Dank Zuwanderung und leicht gestiegener Kinderzahlen ist die Einwohnerzahl entgegen früherer Voraussagen mit rund 83 Millionen auf eine neue Rekordmarke geklettert. Auch in den nächsten Jahren dürfte die Bevölkerung laut der neuen Prognose kaum schrumpfen und 2035 bei etwa 82,3 Millionen Menschen liegen. »Allerdings verschärfen sich in Deutschland die regionalen Verwerfungen zwischen den prosperierenden Großstädten und den entlegenen, strukturschwachen Regionen,« sagt Reiner Klingholz, Direktor des Berlin-Instituts.

In allen fünf ostdeutschen Flächenländern werden der Prognose zufolge die Bevölkerungszahlen bis 2035 zurückgehen – am stärksten mit fast 16 Prozent in Sachsen-Anhalt. Weite Regionen zwischen Rügen und dem Erzgebirge werden mehr als jeden fünften Einwohner verlieren. Die Alterung der Gesellschaft führt dazu, dass im brandenburgischen Landkreis Spree-Neiße 2035 auf eine Geburt vier Beerdigungen kommen dürften. Gleichzeitig liegt im Osten aber auch die am schnellsten wachsende Stadt der Republik: Leipzig muss bis 2035 ein weiteres Einwohnerplus von rund 16 Prozent verkraften.

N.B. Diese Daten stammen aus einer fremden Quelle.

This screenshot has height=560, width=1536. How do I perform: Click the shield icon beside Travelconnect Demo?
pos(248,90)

Zu den wenigen weiteren Leuchttürmen in den fünf ostdeutschen Flächenländern zählen Potsdam, Dresden, Erfurt, Jena, Rostock, Halle und Magdeburg.

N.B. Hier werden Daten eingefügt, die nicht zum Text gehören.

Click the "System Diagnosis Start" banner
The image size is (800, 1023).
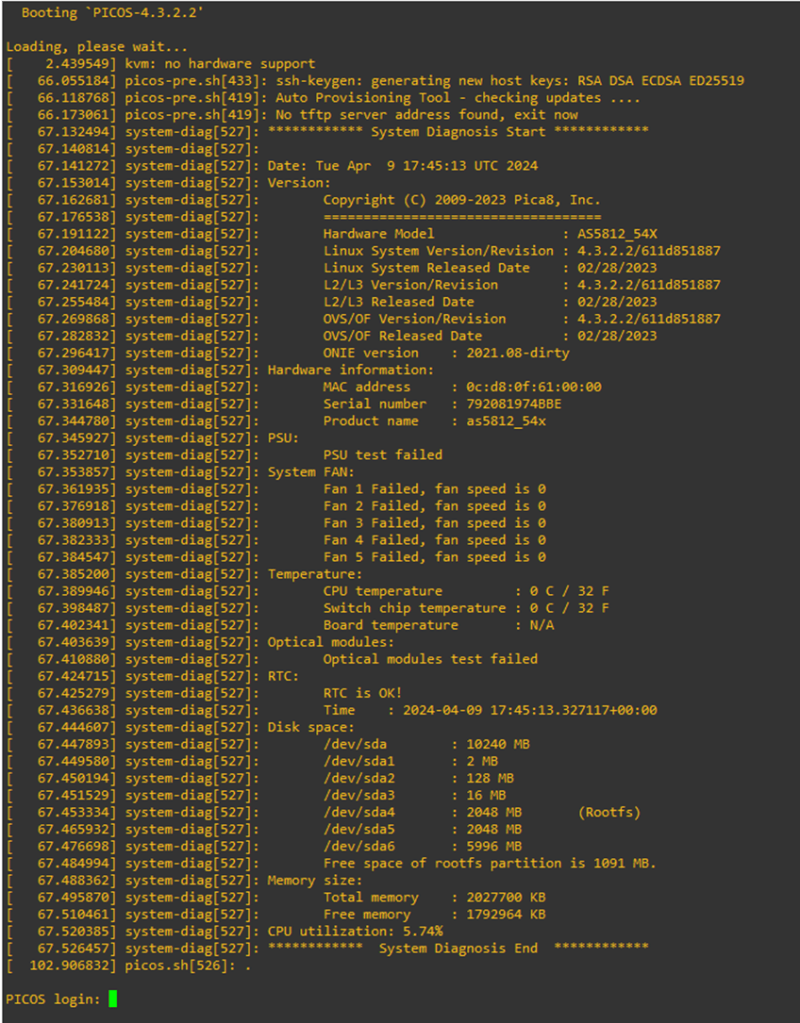458,131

»Wachstum und Schrumpfung liegen somit dicht beieinander und beides muss gestaltet werden. Keine leichte Aufgabe für die Politik,« meint Manuel Slupina, Mitautor der Studie. »In den Wachstumsregionen mangelt es an Wohnraum, Kitas und Schulen. Wo aber die Einwohnerzahlen massiv zurückgehen, sind neue, unkonventionelle Ideen zur Daseinsvorsorge nötig, um die stark gealterte Bevölkerung gut zu versorgen«.

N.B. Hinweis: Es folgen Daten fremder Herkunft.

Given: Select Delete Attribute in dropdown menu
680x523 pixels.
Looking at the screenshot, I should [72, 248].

Ein ähnliches Bild wie im Osten zeigt sich in den westlichen Bundesländern, allerdings deutlich weniger ausgeprägt. Die heute schon attraktiven Städte von Hamburg über Frankfurt am Main bis München können sich auf Zugewinne einstellen. Doch vielerorts im Ruhrgebiet und im Saarland, sowie in ländlichen Regionen entlang der früheren innerdeutschen Grenze, in der Südwestpfalz oder an den Küsten werden die Einwohnerzahlen weiter sinken.

 

Urbane Großräume

 

Bis zum Jahr 2035 dürfte sich die Gesamtbevölkerungszahl Deutschlands kaum verändern, aber die regionalen Unterschiede weiten sich aus. Rund 60 Prozent der Kreise und kreisfreien Städte werden der Prognose zufolge bis 2035 an Bevölkerung verlieren.

Welche Zukunft Deutschlands Regionen zu erwarten haben
Um die »Zukunftsfähigkeit« der Regionen vergleichbar zu bewerten, hat das Berlin-Institut 21 Indikatoren ausgewählt – aus den Bereichen Demografie, Wirtschaft, Bildung und Familienfreundlichkeit. »Die Politik wünscht sich zwar eine »Gleichwertigkeit der Lebensverhältnisse«, doch die Realität zeigt, dass wir es eher mit einer Vielfalt der Lebensbedingungen zu tun haben,« sagt Reiner Klingholz. Das zeigt sich auch in den Gesamtnoten des Index, die von 2,32 für die bayerische Landeshauptstadt München bis 4,71 für die Ruhrgebietsstadt Gelsenkirchen reichen.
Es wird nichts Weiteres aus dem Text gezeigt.